Even though the Rockets downplayed all the nasty-screens hoopla after finally winning a game in this series, the Jazz haven't forgotten.
In fact, they joke about the way Houston resorted to sending film of the Utah tactic to the NBA offices."I wonder if they sent film of Kevin Willis into the league office?" Sloan said, referring to the Houston forward's bully-boy approach to the game.
Jazz center Greg Foster was asked by a Houston writer if he gets frustrated with the way Olajuwon gets away with obvious traveling, and he said, "What are we going to do, send a tape into the league? Can we do that?"
Foster did admit to being frustrated, but more because the Jazz big men haven't been allowed to play physical with Olajuwon than because the Houston center walks.
"I don't feel like they've let us play him hard the whole series," he said. "He goes whining to the referees, and he'll get a call."
Foster also noted it's ironic that Olajuwon accused Malone of flopping, when he merely has to throw his arms in the air to get a call.
"It's ironic, but that's how it is," he said. "You get away with what you can get away with. He's doing it to get the attention of the officials, even though I don't think he needs to do it."
SOME SENSE: Houston Chronicle columnist Mickey Herskowitz finally sounded the voice of reason, ripping the Rockets in print Saturday for trying to say the Jazz are dirty, cheating, etc.
"When did the Rockets become grumpy old men, whining and grousing and carrying on ad nauseam about the bullies from the Beehive State?" he wrote. "When did they decide self-pity was a form of motivation? This behavior is not only unattractive, it is self-defeating."
Herskowitz came to the defense of Utah's John Stockton and Karl Malone.
"John Stockton? The Rockets are offended because he `calls himself a choirboy' and then sets a pick?" he wrote. "To begin with, there is no record of Stockton describing himself in this way, although he surely looks like a choirboy or a counselor at a summer camp for kids. The media gave him the label, and there isn't much he can do about it, even if he cared. Stockton is . . . a bright, classy fellow.
"Nobody ever called Karl Malone a choirboy and he has made no such claim of his own. Karl looks like the kind of guy the Army drops behind enemy lines to take out a missile base using only a butter knife."
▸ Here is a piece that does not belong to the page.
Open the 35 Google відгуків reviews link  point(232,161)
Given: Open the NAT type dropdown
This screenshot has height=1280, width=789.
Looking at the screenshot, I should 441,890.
Herskowitz went on to criticize the Rockets for trying to portray the poke in the eye suffered by Olajuwon in Game 1 as an elbow, when replays clearly showed it was, at worst, a finger. He also noted that Charles Barkley, the Rockets' loudest whiner, hardly has room to accuse anyone of dirty play, considering his record.
BARKLEY STUFF: Barkley, on Eddie Johnson's 31 points after being missing-in-action in Games 1 and 2: "We can take him off the milk carton now."
Barkley said the Rockets decided before Game 3 that it was time to keep their mouths shut and play. "We've got to quit whining and complaining about the officiating," he said. "They're going to set the picks, and we've got to get through them somehow." (Gee, do you think he'd have said that if they'd lost?)
More Barkley, on physical play: "Everybody always talks about it being physical, but the truth is that on both teams, there's only about three or four guys who would actually fight. The rest of them would be running to the bench, trying to put a seatbelt on."